100 Pushups

  • Is anyone familiar with this program? 100 Pushups If so, I have a question.

    For the initial test, it says to do "good form" pushups. This means the traditional style, correct, not modified using the knees?

    I can barely do one good form pushup (which would put me at level 1) but I can do 20 modified (which would put me at level 3). That's a big difference! What level am I?

    TIA
  • You can either start at level 1 and work towards doing the 100 traditional pushups, or level 3 if you're planning on doing the program to get to 100 modified pushups. I'm starting with the modified and hoping that once I get to the 100 there I will be much stronger and able to start the traditional plan. Good luck!
  • I'd recommend trying to use an incline to do pushups. I found that it is easier to advance to 'real' pushups if you use inclines versus knee pushups.
  • I would say pick which ever one you want to work for..or work on modified and then after a few weeks switch.

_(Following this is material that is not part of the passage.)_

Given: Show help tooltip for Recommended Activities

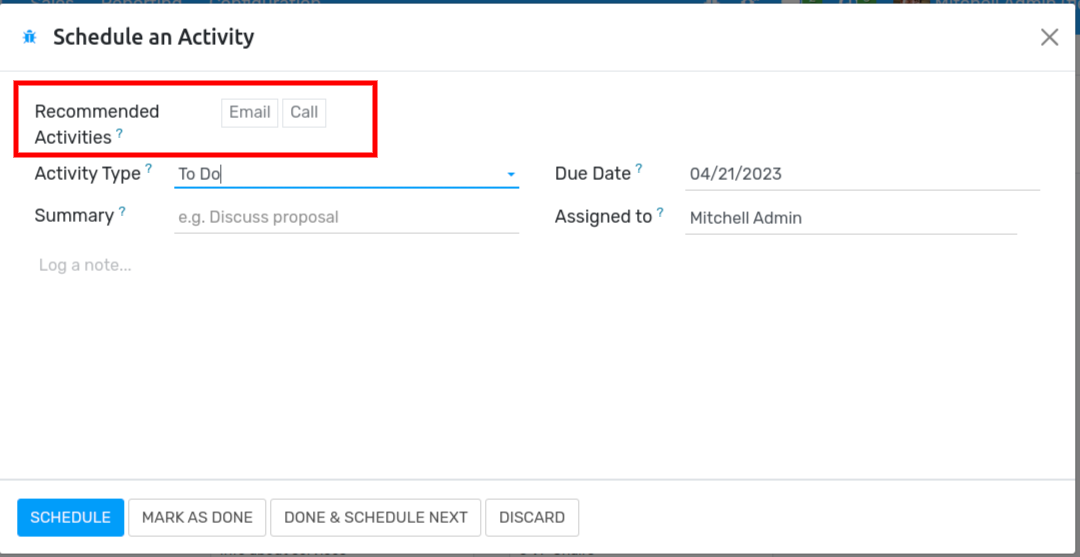Looking at the screenshot, I should tap(120, 133).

    I am VERY familiar with the program. My biggest piece of advice to you is make sure you do an equivalent amount of back exercise. I did this program about a year and a half ago, and didn't finish because by about week 6, my pecs and delts were constricting my brachial nerve and the blood supply to my arm and I was having pins and needles at first in my left arm, then it gradually started to go numb. 6 weeks of physio-therapy fixed that right up.

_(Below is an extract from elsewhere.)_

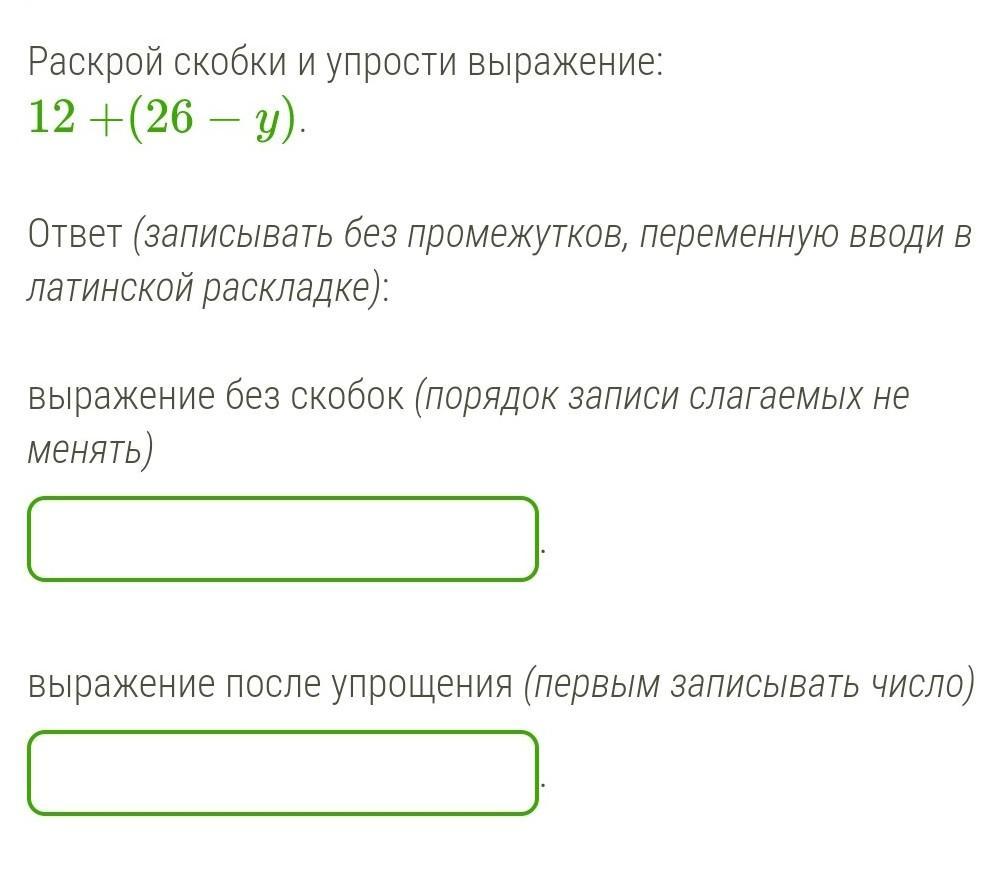Click the input field for expression without brackets

(282, 539)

    But boy,could I do push ups!

    The condition is called thoracic outlet syndrome and it's no fun. It's also pretty rare to be caused by exercise, but it's still a good idea to work opposing muscle groups.

    Mel
  • I've never seen this program before. I think I'm going to try it.. thanks!
    Tonight I did 3 sets of 10
  • Thanks for posting this. I can current to 10 push ups but it's taken me a long time to get there lol. Hopefully I might be able to do more following the program!
  • Thanks for the answers everyone! And good luck Charbar and Alita!
  • I tried the program for awhile but ended up backing off because of wrist issues and other training issues. The one thing I would say is just like C25K, dont be surprised if you need to repeat weeks.

    The program is a little different than it was when I did it, but instead of following "weeks 1-6", I ended up after I think the second or third week doing a week of column 1, a week of column 2, a week of column 3 and then moving on to the next "week" when I could complete column 3.

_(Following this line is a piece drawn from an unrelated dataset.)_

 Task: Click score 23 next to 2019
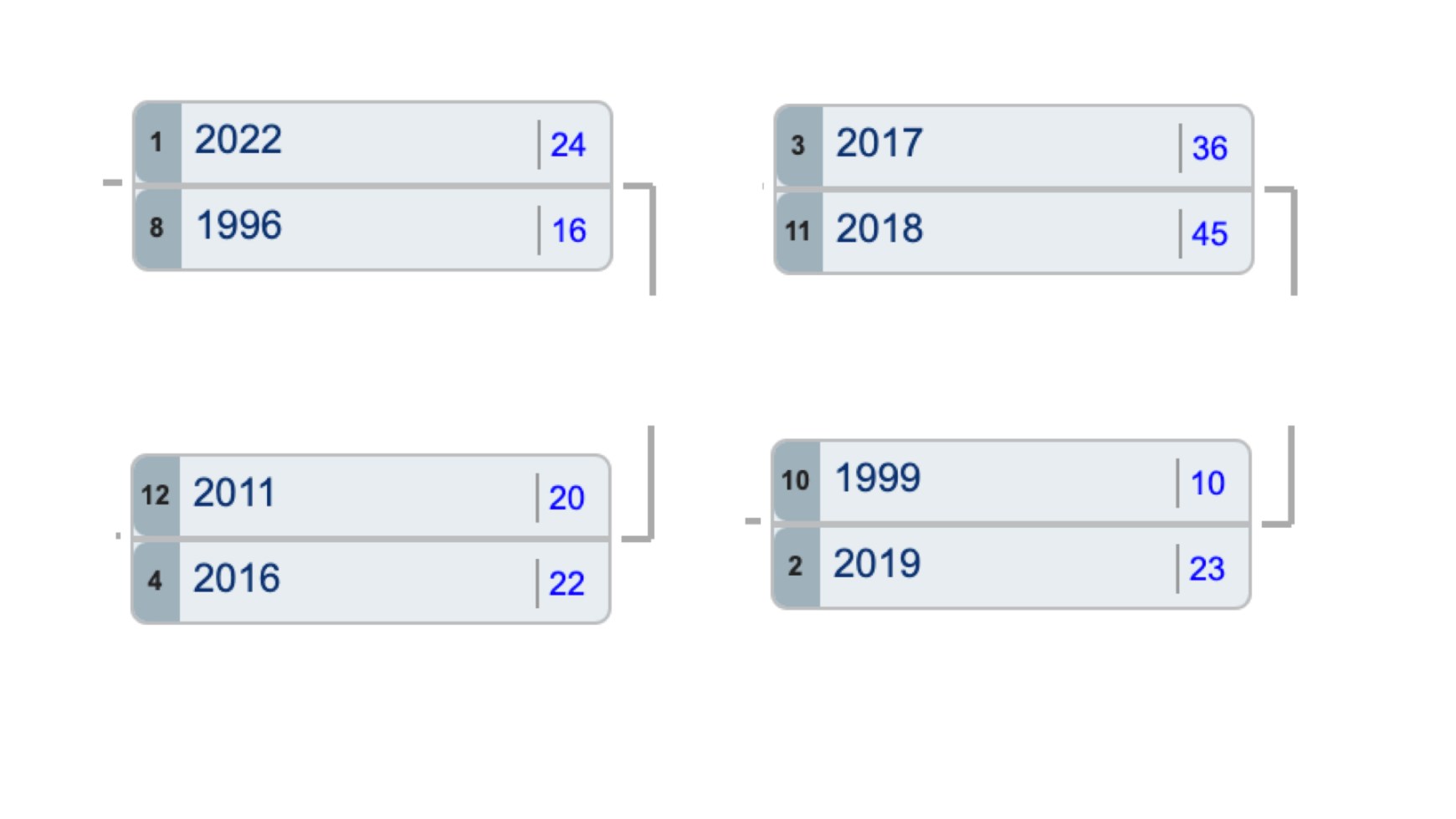[x=1207, y=570]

    I may integrate part of this back in again. I do a lot of back exercise and my shoulder and wrist are in much better shape. I dont really desire to get to 100 but I'd like to do more than I am doing now.

    MTA - like Nelie I prefer incline to knee pushups, but I like to do them on a smith machine with the bar set at the lowest position. I find pushups on a bar much easier on my wrists. I can do flat pushups, but I still do the incline sometimes on a day I want to do either higher rep or close grip or just work a different angle.